[Information provided — start]

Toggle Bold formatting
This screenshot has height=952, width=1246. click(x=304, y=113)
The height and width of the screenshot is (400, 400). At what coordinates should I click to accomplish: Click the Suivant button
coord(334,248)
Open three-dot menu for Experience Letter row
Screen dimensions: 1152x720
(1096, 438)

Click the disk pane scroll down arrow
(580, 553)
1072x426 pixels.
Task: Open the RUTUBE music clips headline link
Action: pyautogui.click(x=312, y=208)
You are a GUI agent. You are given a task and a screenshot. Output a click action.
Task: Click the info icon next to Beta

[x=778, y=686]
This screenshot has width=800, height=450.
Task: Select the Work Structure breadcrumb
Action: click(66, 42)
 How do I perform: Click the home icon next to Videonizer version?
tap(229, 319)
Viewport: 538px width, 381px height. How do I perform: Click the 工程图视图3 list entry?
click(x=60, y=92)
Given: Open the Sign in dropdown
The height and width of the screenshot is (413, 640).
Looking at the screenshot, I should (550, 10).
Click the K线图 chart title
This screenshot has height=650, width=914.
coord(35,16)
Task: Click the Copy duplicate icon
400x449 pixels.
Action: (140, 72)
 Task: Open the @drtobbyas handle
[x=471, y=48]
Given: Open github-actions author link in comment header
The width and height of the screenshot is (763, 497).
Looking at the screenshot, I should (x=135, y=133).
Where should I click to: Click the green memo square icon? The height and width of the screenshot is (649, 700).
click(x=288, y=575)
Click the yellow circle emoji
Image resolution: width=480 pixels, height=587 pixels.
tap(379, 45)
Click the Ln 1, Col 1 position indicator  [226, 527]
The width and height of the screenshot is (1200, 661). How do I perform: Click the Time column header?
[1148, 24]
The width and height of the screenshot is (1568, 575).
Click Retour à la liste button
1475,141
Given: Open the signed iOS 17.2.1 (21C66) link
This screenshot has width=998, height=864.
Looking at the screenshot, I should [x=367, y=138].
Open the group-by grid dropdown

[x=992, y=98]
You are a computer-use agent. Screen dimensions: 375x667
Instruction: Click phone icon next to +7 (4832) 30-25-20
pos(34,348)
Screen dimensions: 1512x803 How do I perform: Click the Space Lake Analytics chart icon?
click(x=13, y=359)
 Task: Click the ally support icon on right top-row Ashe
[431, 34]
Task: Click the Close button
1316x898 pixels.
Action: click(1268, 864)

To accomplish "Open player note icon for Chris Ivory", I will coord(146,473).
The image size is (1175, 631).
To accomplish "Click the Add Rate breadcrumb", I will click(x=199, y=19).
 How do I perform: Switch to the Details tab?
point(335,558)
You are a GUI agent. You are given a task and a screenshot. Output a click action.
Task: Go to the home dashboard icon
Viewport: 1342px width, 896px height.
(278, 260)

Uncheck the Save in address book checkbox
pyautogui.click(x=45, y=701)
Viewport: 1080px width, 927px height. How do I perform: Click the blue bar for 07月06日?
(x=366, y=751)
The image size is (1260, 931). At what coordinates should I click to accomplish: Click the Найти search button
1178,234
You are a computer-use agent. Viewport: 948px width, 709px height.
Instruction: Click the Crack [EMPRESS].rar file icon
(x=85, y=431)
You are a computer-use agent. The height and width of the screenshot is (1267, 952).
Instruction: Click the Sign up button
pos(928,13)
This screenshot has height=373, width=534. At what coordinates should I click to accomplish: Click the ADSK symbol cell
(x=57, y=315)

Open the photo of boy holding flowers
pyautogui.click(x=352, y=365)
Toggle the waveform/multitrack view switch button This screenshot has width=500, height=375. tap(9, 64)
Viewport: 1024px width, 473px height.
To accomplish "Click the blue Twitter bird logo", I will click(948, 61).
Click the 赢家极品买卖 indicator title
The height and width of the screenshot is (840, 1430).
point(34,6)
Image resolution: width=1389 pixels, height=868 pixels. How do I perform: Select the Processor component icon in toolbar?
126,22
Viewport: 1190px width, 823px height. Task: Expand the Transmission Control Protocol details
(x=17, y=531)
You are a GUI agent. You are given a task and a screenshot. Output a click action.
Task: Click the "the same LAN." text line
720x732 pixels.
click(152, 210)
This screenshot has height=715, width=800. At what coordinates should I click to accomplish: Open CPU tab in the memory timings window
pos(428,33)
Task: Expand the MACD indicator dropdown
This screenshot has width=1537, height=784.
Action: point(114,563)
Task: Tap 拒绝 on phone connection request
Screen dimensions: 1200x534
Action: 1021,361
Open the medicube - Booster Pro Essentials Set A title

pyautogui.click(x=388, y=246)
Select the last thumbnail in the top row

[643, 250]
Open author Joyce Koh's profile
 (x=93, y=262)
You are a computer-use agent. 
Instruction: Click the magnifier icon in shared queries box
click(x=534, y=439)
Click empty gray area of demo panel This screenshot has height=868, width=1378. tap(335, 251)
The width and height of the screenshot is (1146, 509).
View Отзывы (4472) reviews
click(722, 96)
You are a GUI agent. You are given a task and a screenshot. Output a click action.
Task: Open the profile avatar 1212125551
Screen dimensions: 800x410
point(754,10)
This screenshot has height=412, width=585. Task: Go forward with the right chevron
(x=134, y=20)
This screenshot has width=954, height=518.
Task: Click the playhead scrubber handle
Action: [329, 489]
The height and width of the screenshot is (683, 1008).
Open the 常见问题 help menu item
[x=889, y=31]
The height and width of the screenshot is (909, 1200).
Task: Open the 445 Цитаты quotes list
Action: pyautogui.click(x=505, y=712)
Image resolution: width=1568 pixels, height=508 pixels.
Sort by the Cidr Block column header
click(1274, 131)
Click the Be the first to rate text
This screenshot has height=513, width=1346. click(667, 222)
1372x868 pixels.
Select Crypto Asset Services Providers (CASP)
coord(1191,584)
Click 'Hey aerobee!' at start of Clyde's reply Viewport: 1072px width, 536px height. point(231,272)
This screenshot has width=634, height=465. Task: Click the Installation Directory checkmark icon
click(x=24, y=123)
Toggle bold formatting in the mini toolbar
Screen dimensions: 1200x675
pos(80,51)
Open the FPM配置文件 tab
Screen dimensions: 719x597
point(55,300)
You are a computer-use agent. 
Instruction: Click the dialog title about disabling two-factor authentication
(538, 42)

[Information provided — finish]

- The problem
Without altering a single word, reproduce the entries above.

- Response
Toggle Bold formatting
This screenshot has height=952, width=1246. click(x=304, y=113)
The height and width of the screenshot is (400, 400). At what coordinates should I click to accomplish: Click the Suivant button
coord(334,248)
Open three-dot menu for Experience Letter row
Screen dimensions: 1152x720
(1096, 438)

Click the disk pane scroll down arrow
(580, 553)
1072x426 pixels.
Task: Open the RUTUBE music clips headline link
Action: pyautogui.click(x=312, y=208)
You are a GUI agent. You are given a task and a screenshot. Output a click action.
Task: Click the info icon next to Beta

[x=778, y=686]
This screenshot has width=800, height=450.
Task: Select the Work Structure breadcrumb
Action: click(66, 42)
 How do I perform: Click the home icon next to Videonizer version?
tap(229, 319)
Viewport: 538px width, 381px height. How do I perform: Click the 工程图视图3 list entry?
click(x=60, y=92)
Given: Open the Sign in dropdown
The height and width of the screenshot is (413, 640).
Looking at the screenshot, I should (550, 10).
Click the K线图 chart title
This screenshot has height=650, width=914.
coord(35,16)
Task: Click the Copy duplicate icon
400x449 pixels.
Action: (140, 72)
 Task: Open the @drtobbyas handle
[x=471, y=48]
Given: Open github-actions author link in comment header
The width and height of the screenshot is (763, 497).
Looking at the screenshot, I should (x=135, y=133).
Where should I click to: Click the green memo square icon? The height and width of the screenshot is (649, 700).
click(x=288, y=575)
Click the yellow circle emoji
Image resolution: width=480 pixels, height=587 pixels.
tap(379, 45)
Click the Ln 1, Col 1 position indicator  [226, 527]
The width and height of the screenshot is (1200, 661). How do I perform: Click the Time column header?
[1148, 24]
The width and height of the screenshot is (1568, 575).
Click Retour à la liste button
1475,141
Given: Open the signed iOS 17.2.1 (21C66) link
This screenshot has width=998, height=864.
Looking at the screenshot, I should [x=367, y=138].
Open the group-by grid dropdown

[x=992, y=98]
You are a computer-use agent. Screen dimensions: 375x667
Instruction: Click phone icon next to +7 (4832) 30-25-20
pos(34,348)
Screen dimensions: 1512x803 How do I perform: Click the Space Lake Analytics chart icon?
click(x=13, y=359)
 Task: Click the ally support icon on right top-row Ashe
[431, 34]
Task: Click the Close button
1316x898 pixels.
Action: click(1268, 864)

To accomplish "Open player note icon for Chris Ivory", I will coord(146,473).
The image size is (1175, 631).
To accomplish "Click the Add Rate breadcrumb", I will click(x=199, y=19).
 How do I perform: Switch to the Details tab?
point(335,558)
You are a GUI agent. You are given a task and a screenshot. Output a click action.
Task: Go to the home dashboard icon
Viewport: 1342px width, 896px height.
(278, 260)

Uncheck the Save in address book checkbox
pyautogui.click(x=45, y=701)
Viewport: 1080px width, 927px height. How do I perform: Click the blue bar for 07月06日?
(x=366, y=751)
The image size is (1260, 931). At what coordinates should I click to accomplish: Click the Найти search button
1178,234
You are a computer-use agent. Viewport: 948px width, 709px height.
Instruction: Click the Crack [EMPRESS].rar file icon
(x=85, y=431)
You are a computer-use agent. The height and width of the screenshot is (1267, 952).
Instruction: Click the Sign up button
pos(928,13)
This screenshot has height=373, width=534. At what coordinates should I click to accomplish: Click the ADSK symbol cell
(x=57, y=315)

Open the photo of boy holding flowers
pyautogui.click(x=352, y=365)
Toggle the waveform/multitrack view switch button This screenshot has width=500, height=375. tap(9, 64)
Viewport: 1024px width, 473px height.
To accomplish "Click the blue Twitter bird logo", I will click(948, 61).
Click the 赢家极品买卖 indicator title
The height and width of the screenshot is (840, 1430).
point(34,6)
Image resolution: width=1389 pixels, height=868 pixels. How do I perform: Select the Processor component icon in toolbar?
126,22
Viewport: 1190px width, 823px height. Task: Expand the Transmission Control Protocol details
(x=17, y=531)
You are a GUI agent. You are given a task and a screenshot. Output a click action.
Task: Click the "the same LAN." text line
720x732 pixels.
click(152, 210)
This screenshot has height=715, width=800. At what coordinates should I click to accomplish: Open CPU tab in the memory timings window
pos(428,33)
Task: Expand the MACD indicator dropdown
This screenshot has width=1537, height=784.
Action: point(114,563)
Task: Tap 拒绝 on phone connection request
Screen dimensions: 1200x534
Action: 1021,361
Open the medicube - Booster Pro Essentials Set A title

pyautogui.click(x=388, y=246)
Select the last thumbnail in the top row

[643, 250]
Open author Joyce Koh's profile
 (x=93, y=262)
You are a computer-use agent. 
Instruction: Click the magnifier icon in shared queries box
click(x=534, y=439)
Click empty gray area of demo panel This screenshot has height=868, width=1378. tap(335, 251)
The width and height of the screenshot is (1146, 509).
View Отзывы (4472) reviews
click(722, 96)
You are a GUI agent. You are given a task and a screenshot. Output a click action.
Task: Open the profile avatar 1212125551
Screen dimensions: 800x410
point(754,10)
This screenshot has height=412, width=585. Task: Go forward with the right chevron
(x=134, y=20)
This screenshot has width=954, height=518.
Task: Click the playhead scrubber handle
Action: [329, 489]
The height and width of the screenshot is (683, 1008).
Open the 常见问题 help menu item
[x=889, y=31]
The height and width of the screenshot is (909, 1200).
Task: Open the 445 Цитаты quotes list
Action: pyautogui.click(x=505, y=712)
Image resolution: width=1568 pixels, height=508 pixels.
Sort by the Cidr Block column header
click(1274, 131)
Click the Be the first to rate text
This screenshot has height=513, width=1346. click(667, 222)
1372x868 pixels.
Select Crypto Asset Services Providers (CASP)
coord(1191,584)
Click 'Hey aerobee!' at start of Clyde's reply Viewport: 1072px width, 536px height. point(231,272)
This screenshot has width=634, height=465. Task: Click the Installation Directory checkmark icon
click(x=24, y=123)
Toggle bold formatting in the mini toolbar
Screen dimensions: 1200x675
pos(80,51)
Open the FPM配置文件 tab
Screen dimensions: 719x597
point(55,300)
You are a computer-use agent. 
Instruction: Click the dialog title about disabling two-factor authentication
(538, 42)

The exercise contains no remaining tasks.